O procurador-geral da República, Antonio Fernando de Souza, foi voz solitária contra a anulação do julgamento. Relator do caso, o ministro Marco Aurélio liderou o coro vencedor: "Manter o acusado em audiência com algema, sem ser demonstrada a sua periculosidade, significa colocar a defesa antecipadamente em patamar inferior, não bastasse a situação de todo degradante. O julgamento no júri é procedido por pessoas leigas, que tiram as mais variadas ilações do quadro verificado. A permanência do réu algemado indica, à primeira visão, tratar-se de criminoso da mais alta periculosidade.


Ministros criticam as operações da PF

Ao citar trecho da Constituição que proíbe o tratamento degradante a qualquer cidadão, o ministro Carlos Ayres Britto fez críticas à exposição pública, na imprensa, de autoridades públicas e de personalidades acusadas de crimes: "Degradante aqui toma o sentido de aviltante, humilhante. Sobretudo quando o preso é exibido à comunidade como troféu".
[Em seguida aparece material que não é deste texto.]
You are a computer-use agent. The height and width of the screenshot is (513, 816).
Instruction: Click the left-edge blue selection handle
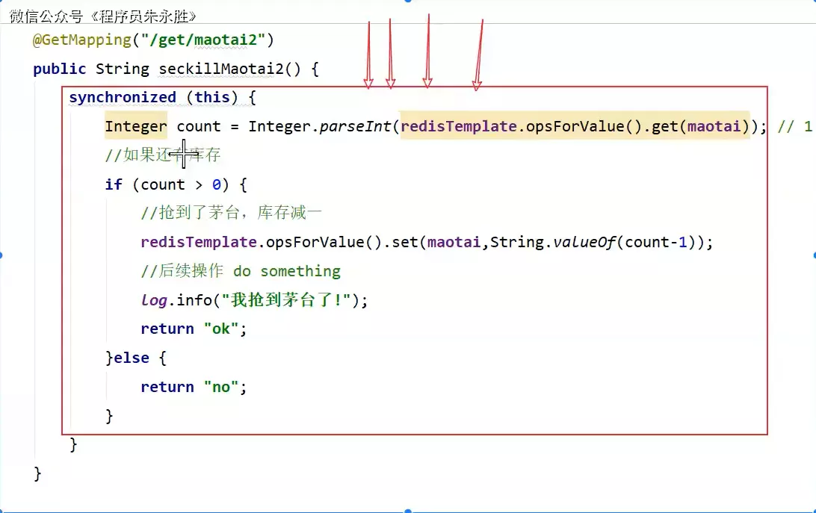1,255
A tese foi reforçada pelo ministro Cezar Peluso, que anteontem acusara a imprensa de manipular a população contra a candidatura de políticos que respondem a processos judiciais: "Se a opinião pública pode ser influenciada a alguém exposto ao uso de algemas, o que dizer de um júri da pacata cidade de Laranjal, no interior paulista?", perguntou Peluso.

A ministra Cármen Lúcia lembrou os tempos de estudante de Direito, quando assistiu ao julgamento de um réu algemado: "Era como se eu estivesse diante de uma pessoa muito perigosa. Isso me marcou muito".

Os ministros reservaram a maior parte das críticas a operações de grande repercussão que prenderam acusados de crimes do colarinho branco. O ministro Marco Aurélio condenou a PF pelo uso de algemas nas prisões do deputado e ex-presidente do Senado Jader Barbalho (PMDB-PA) e do ex-banqueiro Salvatore Cacciola, a quem se referiu como "um acusado que veio de Mônaco". Sem citar o nome dos acusados, Marco Aurélio classificou de "presepada" o uso de algemas em Jader, detido por envolvimento em esquema de corrupção na Superintendência do Desenvolvimento da Amazônia (Sudam).

Para Marco Aurélio, o país tem testemunhado "abusos de toda sorte, vendo-se, nos veículos de comunicação, algemadas, pessoas sem o menor traço agressivo, até mesmo outrora detentoras de cargos da maior importância na República".

Ele também condenou o uso de algemas nas prisões do banqueiro Daniel Dantas, do megainvestidor Naji Nahas e do ex-prefeito paulistano Celso Pitta na Operação Satiagraha da PF. "As três pessoas foram apenadas sem o devido processo legal, mediante a imposição das algemas", afirmou o ministro.

Autor de duras críticas à PF pelo uso de algemas na Satiagraha, o presidente do STF, Gilmar Mendes, disse que a edição da súmula vinculante vai pôr freio ao que chamou de tratamento degradante aos investigados. Ele enviará cópias da decisão ao ministro da Justiça, Tarso Genro, e aos secretários de Segurança Pública dos estados e do Distrito Federal. Segundo Mendes, os policiais não poderão aplicar a regra de forma distinta entre ricos e pobres. "Quando se trata de aplicar essa pedagogia dos direitos fundamentais, isso se faz em função de todos", disse.

Tarso Genro elogiou a decisão do STF e disse que o policial terá de avaliar o perigo da custódia que está realizando, para ver se deve usar as algemas, independentemente da condição social ou ética do preso.